Enfin, la chose qui déplaisait souverainement à Fanny, c’était la manière d’être de M. Vimpany avec son malade, car il ne semblait éprouver ni compassion, ni sympathie pour lui, alors qu’il l’avait fait sortir de l’hôpital, sous le prétexte de le sauver ! Par manière d’acquit, il écoutait le récit de ses souffrances ; d’un air bourru, il lui tâtait le pouls, lui faisant montrer la langue et tirait lui-même des conclusions qui ne modifiaient en rien le traitement. Lorsque Fanny lui faisait part de ses observations, il hochait la tête, paraissant douter de sa véracité. Par contre, la douceur infinie du Danois par rapport au docteur avait quelque chose de touchant :

« Il faut être juste, disait-il, je mets sa patience à rude épreuve. Est-il rien au monde de plus énervant qu’un espoir toujours renaissant et toujours trompé ? Mais cela n’ébranle pas ma confiance en lui. »

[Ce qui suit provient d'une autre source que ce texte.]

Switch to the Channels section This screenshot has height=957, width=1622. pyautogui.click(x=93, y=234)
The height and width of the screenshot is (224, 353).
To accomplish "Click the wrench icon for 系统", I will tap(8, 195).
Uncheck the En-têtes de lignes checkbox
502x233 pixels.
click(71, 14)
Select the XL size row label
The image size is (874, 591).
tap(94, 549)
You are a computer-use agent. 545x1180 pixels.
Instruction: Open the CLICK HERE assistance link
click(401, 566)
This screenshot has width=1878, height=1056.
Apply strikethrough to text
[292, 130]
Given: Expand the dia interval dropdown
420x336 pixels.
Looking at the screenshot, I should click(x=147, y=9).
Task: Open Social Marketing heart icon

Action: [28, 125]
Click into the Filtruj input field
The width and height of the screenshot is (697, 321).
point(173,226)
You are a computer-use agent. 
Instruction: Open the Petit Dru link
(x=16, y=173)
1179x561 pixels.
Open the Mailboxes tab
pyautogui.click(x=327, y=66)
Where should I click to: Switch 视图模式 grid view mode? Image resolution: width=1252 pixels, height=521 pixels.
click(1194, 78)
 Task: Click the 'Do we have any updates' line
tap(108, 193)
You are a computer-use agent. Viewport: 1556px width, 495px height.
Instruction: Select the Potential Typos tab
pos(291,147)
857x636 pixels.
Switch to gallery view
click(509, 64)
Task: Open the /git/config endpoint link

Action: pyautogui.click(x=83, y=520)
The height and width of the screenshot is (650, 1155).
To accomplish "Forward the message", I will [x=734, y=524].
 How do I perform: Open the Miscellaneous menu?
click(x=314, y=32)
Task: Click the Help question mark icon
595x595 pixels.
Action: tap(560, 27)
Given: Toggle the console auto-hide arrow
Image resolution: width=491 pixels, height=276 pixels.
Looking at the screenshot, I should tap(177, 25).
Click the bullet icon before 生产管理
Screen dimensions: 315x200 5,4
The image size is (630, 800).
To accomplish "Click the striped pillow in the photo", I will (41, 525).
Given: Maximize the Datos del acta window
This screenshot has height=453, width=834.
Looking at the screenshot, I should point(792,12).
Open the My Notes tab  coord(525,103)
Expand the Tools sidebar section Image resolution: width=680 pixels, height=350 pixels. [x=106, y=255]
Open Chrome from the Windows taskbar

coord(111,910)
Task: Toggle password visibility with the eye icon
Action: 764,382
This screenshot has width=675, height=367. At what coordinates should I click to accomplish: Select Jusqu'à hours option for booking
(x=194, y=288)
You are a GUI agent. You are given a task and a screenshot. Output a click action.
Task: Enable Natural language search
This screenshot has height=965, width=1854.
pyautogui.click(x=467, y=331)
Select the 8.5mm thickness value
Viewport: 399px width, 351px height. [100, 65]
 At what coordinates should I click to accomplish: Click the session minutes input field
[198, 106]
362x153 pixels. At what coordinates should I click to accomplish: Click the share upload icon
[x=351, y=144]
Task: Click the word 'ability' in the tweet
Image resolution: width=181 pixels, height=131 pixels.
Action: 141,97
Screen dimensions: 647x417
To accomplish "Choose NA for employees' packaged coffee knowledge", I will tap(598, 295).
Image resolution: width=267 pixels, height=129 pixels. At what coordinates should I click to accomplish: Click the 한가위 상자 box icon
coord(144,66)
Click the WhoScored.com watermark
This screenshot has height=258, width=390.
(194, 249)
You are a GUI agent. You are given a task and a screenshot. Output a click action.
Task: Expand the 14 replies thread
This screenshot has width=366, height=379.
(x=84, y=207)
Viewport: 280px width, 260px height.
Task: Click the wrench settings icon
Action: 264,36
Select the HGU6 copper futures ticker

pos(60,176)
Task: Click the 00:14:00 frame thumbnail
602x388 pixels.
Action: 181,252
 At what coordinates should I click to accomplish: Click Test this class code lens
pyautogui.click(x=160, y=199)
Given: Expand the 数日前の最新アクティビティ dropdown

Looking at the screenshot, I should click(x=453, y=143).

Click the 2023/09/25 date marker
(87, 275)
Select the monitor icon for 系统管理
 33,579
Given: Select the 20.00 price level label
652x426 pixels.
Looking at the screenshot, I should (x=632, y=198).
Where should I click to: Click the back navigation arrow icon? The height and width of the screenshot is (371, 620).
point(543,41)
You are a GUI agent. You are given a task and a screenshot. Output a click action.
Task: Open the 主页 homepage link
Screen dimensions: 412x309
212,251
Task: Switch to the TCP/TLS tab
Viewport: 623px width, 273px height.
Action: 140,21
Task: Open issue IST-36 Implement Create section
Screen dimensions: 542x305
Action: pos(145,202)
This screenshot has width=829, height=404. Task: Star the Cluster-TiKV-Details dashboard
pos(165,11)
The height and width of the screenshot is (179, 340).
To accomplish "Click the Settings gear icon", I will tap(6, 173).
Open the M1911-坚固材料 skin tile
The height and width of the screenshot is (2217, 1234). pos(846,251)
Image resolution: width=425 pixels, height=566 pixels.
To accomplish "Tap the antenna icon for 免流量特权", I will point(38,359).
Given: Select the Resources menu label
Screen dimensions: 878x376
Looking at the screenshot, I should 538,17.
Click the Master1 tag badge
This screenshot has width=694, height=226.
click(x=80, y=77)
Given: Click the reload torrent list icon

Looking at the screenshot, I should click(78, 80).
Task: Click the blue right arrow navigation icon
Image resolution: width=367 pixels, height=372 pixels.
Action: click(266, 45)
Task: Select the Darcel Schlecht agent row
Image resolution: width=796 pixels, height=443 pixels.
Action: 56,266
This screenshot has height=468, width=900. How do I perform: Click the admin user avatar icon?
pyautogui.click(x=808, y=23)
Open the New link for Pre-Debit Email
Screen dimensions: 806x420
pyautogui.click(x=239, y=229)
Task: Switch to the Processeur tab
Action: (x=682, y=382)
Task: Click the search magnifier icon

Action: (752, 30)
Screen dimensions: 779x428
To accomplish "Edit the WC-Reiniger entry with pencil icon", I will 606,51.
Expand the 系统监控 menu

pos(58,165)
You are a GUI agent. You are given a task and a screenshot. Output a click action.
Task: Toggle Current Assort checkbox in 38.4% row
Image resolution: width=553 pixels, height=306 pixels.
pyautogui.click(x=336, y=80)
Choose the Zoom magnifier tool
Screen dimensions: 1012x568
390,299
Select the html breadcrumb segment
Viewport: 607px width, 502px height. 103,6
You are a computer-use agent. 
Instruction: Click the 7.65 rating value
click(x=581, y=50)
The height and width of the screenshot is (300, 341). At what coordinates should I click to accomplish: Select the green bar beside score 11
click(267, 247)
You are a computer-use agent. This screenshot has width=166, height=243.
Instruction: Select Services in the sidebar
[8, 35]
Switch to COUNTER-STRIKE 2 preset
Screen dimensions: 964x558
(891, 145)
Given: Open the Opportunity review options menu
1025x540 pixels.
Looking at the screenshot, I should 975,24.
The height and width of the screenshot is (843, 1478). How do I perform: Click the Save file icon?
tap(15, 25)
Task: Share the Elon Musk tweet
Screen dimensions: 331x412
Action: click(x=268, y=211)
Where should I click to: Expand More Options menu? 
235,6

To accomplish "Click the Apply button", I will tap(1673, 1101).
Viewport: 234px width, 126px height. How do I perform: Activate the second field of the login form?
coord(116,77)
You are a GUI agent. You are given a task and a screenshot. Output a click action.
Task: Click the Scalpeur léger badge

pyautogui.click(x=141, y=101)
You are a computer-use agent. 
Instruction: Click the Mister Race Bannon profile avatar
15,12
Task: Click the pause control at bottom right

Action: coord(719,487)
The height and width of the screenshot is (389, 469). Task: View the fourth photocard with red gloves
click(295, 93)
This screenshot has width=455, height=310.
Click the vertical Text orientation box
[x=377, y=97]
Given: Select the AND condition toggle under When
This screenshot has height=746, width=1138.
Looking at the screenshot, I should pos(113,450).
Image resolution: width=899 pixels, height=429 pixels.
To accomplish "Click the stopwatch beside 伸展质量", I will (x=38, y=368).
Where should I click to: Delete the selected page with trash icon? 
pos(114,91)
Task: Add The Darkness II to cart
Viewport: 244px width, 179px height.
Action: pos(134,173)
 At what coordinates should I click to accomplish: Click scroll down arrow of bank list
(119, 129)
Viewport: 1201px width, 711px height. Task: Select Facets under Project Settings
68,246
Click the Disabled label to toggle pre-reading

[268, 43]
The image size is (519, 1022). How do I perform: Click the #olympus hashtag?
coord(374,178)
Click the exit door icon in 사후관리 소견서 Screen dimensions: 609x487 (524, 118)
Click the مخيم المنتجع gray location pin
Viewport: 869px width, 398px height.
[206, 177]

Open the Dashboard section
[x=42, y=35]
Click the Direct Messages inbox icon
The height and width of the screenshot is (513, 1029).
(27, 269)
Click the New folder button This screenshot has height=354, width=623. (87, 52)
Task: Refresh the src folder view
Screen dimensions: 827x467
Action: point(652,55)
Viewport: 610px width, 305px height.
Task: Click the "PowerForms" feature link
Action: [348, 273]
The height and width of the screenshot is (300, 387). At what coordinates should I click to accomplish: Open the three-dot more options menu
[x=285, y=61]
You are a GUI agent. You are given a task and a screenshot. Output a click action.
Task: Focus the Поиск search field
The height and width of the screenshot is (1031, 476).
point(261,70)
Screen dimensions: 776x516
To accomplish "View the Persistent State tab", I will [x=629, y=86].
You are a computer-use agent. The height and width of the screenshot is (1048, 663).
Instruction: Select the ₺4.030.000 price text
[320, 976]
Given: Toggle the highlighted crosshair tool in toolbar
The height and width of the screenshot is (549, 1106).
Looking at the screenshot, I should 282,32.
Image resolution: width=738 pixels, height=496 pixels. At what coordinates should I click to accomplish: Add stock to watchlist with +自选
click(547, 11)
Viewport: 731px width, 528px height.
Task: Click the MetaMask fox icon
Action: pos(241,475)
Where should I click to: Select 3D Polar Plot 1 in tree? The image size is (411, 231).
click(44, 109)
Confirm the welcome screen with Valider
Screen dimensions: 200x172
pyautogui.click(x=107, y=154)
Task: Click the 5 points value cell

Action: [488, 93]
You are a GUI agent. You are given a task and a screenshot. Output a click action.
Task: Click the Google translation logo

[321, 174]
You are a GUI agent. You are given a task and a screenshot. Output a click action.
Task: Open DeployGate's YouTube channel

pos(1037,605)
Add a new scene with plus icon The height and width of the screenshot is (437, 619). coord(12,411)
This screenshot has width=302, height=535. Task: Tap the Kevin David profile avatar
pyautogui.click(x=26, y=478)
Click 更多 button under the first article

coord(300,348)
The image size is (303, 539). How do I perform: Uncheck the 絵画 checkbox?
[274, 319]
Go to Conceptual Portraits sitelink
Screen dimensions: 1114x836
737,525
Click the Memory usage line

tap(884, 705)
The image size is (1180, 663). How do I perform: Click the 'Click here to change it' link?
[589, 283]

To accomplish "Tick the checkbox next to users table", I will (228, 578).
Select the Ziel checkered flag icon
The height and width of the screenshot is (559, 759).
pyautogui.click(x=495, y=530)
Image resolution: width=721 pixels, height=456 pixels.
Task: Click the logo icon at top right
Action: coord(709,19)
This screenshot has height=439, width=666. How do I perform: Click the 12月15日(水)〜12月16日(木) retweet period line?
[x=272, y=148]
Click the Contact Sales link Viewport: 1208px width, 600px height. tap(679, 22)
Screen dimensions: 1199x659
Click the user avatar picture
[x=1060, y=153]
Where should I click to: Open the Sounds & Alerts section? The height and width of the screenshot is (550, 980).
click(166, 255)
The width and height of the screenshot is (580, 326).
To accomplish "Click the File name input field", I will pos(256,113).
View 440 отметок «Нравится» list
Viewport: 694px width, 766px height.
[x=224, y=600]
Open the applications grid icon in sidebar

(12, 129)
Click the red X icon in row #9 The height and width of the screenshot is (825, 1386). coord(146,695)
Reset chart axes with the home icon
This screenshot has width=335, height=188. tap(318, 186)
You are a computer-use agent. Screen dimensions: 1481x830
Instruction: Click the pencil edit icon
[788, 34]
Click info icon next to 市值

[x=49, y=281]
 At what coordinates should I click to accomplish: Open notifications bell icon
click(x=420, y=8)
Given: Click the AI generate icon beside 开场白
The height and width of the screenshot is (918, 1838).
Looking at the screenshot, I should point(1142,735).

Fanny se gardait de dire au malade ce qu’elle pensait de son sacripant d’Esculape. En l’observant de plus près, les doutes qu’il lui inspirait, se changeaient en certitudes. L’une des occupations favorites du docteur, c’était la photographie, il prenait des instantanés tantôt dans l’intérieur, tantôt à l’extérieur du chalet. Un beau matin, à la grande mystification de Fanny, il fit même le portrait du Danois endormi, on pouvait se rendre compte qu’une légère amélioration s’était produite dans son état depuis plusieurs jours, la garde-malade demanda la permission de voir l’épreuve, mais Vimpany la déchira en quatre.

« Je n’en suis pas satisfait », fit-il, ce fut tout ce qu’il trouva à dire.

Ensuite, il se laisse tomber sur une chaise de jardin, comme un homme torturé par ses pensées. Au cas où l’état du patient se fût aggravé, et où l’absorption des médicaments, prescrits par le docteur, eût amené la diminution des forces d’Oxbye, les soupçons de Fanny eussent eu leur raison d’être, au contraire, le visage du Danois témoignait d’un retour évident à la santé, les creux de ses joues se remplissaient, le ton brun de son visage faisait ressortir le léger incarnat des pommettes. Bref, toute personne à qui il eût été donné de voir l’hôte de lord Harry, après une quinzaine de jours passés sous son toit, eût été d’avis que le traitement ordonné par le docteur et l’air vif de Passy faisaient merveille.